>> Begin SELECTED EXTRACT

For maximization problems, minimize $-f(\mathbf{x})$ or use the Maximize() method.

Common Interface

All optimizers in Numerics inherit from the Optimizer base class and share a common interface.

Input Properties

MaxIterations: Maximum iterations allowed (default = 10,000)
MaxFunctionEvaluations: Maximum function evaluations (default = int.MaxValue)
AbsoluteTolerance: Absolute convergence tolerance (default = 1E-8)
RelativeTolerance: Relative convergence tolerance (default = 1E-8)
ReportFailure: Throw exception on failure (default = true)
RecordTraces: Save optimization trace (default = true)
ComputeHessian: Compute Hessian at solution (default = true)

Output Properties

BestParameterSet: Optimal solution (Values, Fitness)
Iterations: Number of iterations performed
FunctionEvaluations: Number of function evaluations
Status: Optimization status (Success, Failure, etc.)
ParameterSetTrace: Full trace of parameter evaluations
Hessian: Numerically differentiated Hessian matrix (if computed)

Methods

Minimize(): Minimize the objective function
Maximize(): Maximize the objective function (minimizes $-f(\mathbf{x})$)

Local Optimization

Local optimization methods find the nearest local minimum from a starting point. They are fast and efficient for smooth, unimodal functions but may get trapped in local minima for multimodal problems.

BFGS (Broyden-Fletcher-Goldfarb-Shanno)

BFGS is a quasi-Newton method that builds an approximation to the Hessian matrix using gradient information [1]. It's one of the most effective methods for smooth, unconstrained optimization.

using Numerics.Mathematics.Optimization;

// Rosenbrock function: f(x,y) = (1-x)² + 100(y-x²)²
double Rosenbrock(double[] x)
{
    return Math.Pow(1 - x[0], 2) + 100 * Math.Pow(x[1] - x[0] * x[0], 2);
}

// Initial guess
var initial = new double[] { -1.2, 1.0 };
var lower = new double[] { -2, -2 };
var upper = new double[] { 2, 2 };

// Create and configure optimizer
var bfgs = new BFGS(Rosenbrock, 2, initial, lower, upper);
bfgs.RelativeTolerance = 1e-8;
bfgs.MaxIterations = 1000;

// Minimize
bfgs.Minimize();

// Results
Console.WriteLine($"Optimal solution: x = {bfgs.BestParameterSet.Values[0]:F6}, y = {bfgs.BestParameterSet.Values[1]:F6}");
Console.WriteLine($"Minimum value: {bfgs.BestParameterSet.Fitness:F10}");
Console.WriteLine($"Iterations: {bfgs.Iterations}");
Console.WriteLine($"Function evaluations: {bfgs.FunctionEvaluations}");
Console.WriteLine($"Status: {bfgs.Status}");

Advantages: Fast convergence, memory efficient, works well for most smooth problems.

>> End SELECTED EXTRACT

• [EXERCISE TASK]
Retype everything in the Numerics optimization guide from "For maximization problems, minimize" down to "Absolute convergence tolerance (default = 1E-8)", character for character.

>> Begin SUPPLIED DATA

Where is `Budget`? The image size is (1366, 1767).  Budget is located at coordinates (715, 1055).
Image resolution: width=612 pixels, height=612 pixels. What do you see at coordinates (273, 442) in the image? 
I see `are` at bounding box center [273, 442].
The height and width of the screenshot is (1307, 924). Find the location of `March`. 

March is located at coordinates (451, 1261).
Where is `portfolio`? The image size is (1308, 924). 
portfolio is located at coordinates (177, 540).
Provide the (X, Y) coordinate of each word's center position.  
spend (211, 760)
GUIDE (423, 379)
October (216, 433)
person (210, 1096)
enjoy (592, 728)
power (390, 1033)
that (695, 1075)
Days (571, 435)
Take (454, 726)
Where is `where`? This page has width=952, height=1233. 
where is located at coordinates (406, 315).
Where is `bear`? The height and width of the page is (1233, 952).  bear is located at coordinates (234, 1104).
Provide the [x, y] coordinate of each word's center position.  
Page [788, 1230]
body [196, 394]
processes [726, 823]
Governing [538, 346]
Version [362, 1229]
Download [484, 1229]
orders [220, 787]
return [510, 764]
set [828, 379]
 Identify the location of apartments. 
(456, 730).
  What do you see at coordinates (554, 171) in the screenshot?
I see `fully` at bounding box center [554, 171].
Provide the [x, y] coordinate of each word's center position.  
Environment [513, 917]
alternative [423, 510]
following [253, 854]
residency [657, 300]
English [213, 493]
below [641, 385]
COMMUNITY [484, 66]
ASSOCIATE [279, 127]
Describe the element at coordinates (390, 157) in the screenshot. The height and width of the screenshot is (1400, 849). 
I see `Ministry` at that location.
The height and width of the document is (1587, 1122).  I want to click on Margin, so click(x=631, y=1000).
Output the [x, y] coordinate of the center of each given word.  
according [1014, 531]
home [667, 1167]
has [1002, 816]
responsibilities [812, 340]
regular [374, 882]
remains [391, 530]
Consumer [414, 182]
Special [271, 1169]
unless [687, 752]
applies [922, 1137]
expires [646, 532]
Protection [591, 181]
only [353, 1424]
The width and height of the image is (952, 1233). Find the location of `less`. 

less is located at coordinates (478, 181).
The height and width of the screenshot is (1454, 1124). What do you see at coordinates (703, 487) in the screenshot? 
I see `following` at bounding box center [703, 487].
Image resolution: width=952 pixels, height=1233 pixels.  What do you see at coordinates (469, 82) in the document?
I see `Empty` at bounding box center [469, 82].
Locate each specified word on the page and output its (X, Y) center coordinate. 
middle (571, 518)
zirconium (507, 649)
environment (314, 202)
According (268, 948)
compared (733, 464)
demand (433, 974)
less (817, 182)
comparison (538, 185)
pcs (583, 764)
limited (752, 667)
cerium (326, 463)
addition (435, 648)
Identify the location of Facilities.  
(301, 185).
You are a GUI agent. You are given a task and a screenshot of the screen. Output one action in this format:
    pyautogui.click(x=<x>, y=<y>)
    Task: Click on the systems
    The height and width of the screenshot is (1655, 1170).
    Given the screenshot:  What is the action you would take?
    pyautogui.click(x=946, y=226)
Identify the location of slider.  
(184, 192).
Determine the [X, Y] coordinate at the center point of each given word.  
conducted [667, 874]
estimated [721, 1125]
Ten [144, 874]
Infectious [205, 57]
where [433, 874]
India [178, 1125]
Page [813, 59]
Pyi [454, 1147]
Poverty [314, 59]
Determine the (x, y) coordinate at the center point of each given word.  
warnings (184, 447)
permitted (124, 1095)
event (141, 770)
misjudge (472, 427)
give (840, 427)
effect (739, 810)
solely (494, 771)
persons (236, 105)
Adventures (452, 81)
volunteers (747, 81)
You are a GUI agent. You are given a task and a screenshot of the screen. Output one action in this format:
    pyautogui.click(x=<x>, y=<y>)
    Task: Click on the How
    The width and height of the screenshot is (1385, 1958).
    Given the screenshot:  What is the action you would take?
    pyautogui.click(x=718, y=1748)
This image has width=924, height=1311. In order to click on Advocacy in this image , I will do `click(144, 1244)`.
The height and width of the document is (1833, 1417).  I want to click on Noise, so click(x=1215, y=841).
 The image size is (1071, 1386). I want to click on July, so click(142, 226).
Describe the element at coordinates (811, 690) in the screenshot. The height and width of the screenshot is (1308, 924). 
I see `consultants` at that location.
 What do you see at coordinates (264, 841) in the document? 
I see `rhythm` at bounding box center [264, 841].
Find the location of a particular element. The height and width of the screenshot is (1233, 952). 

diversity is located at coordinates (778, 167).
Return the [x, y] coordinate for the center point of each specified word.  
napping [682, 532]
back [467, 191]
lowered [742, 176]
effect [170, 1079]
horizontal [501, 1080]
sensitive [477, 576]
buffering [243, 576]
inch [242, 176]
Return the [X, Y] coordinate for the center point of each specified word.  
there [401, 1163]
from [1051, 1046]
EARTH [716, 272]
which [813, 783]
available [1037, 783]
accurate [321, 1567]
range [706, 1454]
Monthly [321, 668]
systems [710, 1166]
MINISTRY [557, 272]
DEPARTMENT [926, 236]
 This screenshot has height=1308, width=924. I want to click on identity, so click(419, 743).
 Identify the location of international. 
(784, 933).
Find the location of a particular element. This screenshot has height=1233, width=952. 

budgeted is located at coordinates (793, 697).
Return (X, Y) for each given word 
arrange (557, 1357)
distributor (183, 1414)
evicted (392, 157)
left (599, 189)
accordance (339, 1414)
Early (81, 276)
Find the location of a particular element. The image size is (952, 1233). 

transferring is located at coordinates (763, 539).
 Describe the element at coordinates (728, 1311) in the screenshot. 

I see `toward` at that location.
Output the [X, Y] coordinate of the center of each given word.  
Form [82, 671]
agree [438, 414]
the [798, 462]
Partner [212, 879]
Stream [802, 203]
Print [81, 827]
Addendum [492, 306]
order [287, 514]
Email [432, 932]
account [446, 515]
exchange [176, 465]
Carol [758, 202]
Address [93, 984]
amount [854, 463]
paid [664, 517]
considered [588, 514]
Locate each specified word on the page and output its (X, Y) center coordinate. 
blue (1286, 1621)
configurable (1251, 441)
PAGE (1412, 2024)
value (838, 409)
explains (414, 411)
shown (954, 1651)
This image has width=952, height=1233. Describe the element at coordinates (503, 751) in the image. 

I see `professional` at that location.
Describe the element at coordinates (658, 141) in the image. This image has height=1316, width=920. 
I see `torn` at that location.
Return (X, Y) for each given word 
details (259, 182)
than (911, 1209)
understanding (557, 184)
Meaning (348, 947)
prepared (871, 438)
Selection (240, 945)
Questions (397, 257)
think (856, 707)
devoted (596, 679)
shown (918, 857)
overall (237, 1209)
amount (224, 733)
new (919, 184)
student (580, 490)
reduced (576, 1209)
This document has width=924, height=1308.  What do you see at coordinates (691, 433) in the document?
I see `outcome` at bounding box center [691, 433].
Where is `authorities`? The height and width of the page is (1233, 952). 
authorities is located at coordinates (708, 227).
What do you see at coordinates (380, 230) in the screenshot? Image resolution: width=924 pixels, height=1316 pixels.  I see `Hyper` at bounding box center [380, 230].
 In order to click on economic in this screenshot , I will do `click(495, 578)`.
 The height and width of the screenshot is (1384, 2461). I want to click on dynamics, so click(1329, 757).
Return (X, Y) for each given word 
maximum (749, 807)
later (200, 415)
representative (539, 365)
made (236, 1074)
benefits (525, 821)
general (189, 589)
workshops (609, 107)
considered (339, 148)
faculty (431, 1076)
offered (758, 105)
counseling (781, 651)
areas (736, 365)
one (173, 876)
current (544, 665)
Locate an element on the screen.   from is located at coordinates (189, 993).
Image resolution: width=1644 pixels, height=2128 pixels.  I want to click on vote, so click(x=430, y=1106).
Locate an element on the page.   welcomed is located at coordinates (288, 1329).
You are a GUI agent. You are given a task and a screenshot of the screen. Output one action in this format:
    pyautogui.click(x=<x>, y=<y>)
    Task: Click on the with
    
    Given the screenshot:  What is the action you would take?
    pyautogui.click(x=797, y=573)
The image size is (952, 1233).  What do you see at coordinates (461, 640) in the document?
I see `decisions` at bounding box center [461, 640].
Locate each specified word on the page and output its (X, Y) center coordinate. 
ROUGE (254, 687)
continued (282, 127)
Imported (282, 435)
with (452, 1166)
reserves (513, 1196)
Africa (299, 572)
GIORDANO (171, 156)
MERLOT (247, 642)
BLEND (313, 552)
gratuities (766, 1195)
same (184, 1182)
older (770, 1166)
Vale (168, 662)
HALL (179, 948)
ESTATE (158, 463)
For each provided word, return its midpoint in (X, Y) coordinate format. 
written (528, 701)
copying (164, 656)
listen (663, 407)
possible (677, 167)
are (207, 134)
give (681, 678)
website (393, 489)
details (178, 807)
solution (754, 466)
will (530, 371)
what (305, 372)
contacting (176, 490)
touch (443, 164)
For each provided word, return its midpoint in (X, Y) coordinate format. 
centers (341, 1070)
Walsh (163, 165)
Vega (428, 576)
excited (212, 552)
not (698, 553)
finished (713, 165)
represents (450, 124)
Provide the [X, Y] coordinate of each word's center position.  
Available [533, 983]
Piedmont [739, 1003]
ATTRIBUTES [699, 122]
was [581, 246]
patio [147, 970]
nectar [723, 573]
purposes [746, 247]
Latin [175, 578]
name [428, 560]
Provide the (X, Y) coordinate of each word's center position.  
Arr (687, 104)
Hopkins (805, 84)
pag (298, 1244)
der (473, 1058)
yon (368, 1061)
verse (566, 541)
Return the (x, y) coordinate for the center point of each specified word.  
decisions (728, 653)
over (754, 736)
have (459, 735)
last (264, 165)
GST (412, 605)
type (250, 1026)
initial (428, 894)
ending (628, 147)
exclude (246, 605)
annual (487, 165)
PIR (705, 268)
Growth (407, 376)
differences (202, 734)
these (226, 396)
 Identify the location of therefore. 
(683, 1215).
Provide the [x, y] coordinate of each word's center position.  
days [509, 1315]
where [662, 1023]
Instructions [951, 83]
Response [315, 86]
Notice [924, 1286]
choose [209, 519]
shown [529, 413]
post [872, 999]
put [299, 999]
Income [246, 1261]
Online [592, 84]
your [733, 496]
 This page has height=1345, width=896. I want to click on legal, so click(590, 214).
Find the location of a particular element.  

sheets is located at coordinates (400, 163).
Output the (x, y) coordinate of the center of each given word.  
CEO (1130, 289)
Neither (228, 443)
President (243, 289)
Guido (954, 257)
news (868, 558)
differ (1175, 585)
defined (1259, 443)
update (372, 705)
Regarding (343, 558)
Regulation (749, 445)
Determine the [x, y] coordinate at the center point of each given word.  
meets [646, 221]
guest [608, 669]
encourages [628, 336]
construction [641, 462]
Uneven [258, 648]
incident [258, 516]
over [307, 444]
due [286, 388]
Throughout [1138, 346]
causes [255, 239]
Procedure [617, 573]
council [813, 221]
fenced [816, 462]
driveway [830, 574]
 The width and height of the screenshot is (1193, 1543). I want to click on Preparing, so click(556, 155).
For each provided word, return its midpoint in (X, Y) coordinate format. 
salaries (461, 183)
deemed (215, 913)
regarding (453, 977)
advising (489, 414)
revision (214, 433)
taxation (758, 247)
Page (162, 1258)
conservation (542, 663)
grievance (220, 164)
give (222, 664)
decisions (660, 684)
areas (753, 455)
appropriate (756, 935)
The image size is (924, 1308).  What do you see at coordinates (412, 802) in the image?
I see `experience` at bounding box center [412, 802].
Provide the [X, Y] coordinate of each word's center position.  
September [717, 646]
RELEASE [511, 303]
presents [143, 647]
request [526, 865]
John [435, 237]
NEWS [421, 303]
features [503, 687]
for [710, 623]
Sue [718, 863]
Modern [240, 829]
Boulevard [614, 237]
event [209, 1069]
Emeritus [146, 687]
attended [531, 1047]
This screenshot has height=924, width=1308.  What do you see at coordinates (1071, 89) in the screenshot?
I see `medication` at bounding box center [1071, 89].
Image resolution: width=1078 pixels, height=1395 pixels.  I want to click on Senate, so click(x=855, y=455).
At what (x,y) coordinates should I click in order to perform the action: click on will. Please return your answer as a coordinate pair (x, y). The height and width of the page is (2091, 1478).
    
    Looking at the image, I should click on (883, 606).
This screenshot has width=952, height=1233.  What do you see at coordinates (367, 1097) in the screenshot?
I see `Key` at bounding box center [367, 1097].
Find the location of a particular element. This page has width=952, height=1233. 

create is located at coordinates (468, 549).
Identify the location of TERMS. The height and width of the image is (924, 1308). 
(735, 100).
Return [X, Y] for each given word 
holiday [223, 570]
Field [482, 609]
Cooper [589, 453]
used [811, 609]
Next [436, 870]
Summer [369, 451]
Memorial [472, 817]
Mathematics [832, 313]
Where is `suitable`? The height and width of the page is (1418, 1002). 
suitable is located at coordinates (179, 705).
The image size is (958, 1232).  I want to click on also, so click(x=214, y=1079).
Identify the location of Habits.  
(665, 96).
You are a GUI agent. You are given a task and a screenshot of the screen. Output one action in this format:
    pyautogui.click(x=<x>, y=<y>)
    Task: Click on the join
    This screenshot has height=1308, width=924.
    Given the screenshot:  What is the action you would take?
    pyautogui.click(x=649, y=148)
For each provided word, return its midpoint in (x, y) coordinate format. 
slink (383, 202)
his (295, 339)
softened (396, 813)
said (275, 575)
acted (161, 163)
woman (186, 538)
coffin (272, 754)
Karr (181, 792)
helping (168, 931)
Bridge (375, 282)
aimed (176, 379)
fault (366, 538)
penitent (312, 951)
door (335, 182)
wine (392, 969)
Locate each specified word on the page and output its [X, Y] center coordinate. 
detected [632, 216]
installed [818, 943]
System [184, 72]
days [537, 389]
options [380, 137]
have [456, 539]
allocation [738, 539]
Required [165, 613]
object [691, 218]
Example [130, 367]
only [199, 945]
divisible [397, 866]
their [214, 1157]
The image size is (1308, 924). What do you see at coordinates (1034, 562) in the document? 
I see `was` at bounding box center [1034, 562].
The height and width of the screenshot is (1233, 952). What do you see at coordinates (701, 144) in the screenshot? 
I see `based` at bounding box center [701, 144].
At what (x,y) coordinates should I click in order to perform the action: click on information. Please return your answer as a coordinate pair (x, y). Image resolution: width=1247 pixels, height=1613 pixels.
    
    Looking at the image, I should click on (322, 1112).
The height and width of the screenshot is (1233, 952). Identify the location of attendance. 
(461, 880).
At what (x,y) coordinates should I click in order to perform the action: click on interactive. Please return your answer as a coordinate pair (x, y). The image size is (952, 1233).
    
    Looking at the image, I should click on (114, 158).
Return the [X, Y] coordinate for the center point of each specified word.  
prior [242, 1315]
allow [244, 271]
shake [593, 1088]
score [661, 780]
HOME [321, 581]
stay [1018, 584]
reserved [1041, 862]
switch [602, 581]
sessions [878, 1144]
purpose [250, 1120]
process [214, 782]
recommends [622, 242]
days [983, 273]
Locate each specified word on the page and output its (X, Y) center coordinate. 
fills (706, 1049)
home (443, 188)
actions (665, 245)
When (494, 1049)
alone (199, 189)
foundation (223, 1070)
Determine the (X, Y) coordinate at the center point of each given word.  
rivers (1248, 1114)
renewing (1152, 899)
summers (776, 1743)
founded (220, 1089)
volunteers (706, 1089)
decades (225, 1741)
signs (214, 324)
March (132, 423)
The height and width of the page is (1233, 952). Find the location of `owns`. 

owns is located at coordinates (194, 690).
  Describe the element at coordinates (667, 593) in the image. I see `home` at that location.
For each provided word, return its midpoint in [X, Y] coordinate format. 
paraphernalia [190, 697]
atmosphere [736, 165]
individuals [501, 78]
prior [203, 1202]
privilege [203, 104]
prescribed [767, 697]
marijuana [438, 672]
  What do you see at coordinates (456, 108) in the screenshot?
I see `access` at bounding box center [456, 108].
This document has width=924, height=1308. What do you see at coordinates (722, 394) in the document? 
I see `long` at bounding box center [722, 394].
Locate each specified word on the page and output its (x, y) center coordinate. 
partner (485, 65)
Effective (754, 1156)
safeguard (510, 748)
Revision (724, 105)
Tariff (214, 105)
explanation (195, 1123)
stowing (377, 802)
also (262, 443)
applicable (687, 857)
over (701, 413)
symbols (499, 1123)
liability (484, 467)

>> End SUPPLIED DATA

• [FINISHED ANSWER]
For maximization problems, minimize $-f(\mathbf{x})$ or use the Maximize() method.

Common Interface

All optimizers in Numerics inherit from the Optimizer base class and share a common interface.

Input Properties

MaxIterations: Maximum iterations allowed (default = 10,000)
MaxFunctionEvaluations: Maximum function evaluations (default = int.MaxValue)
AbsoluteTolerance: Absolute convergence tolerance (default = 1E-8)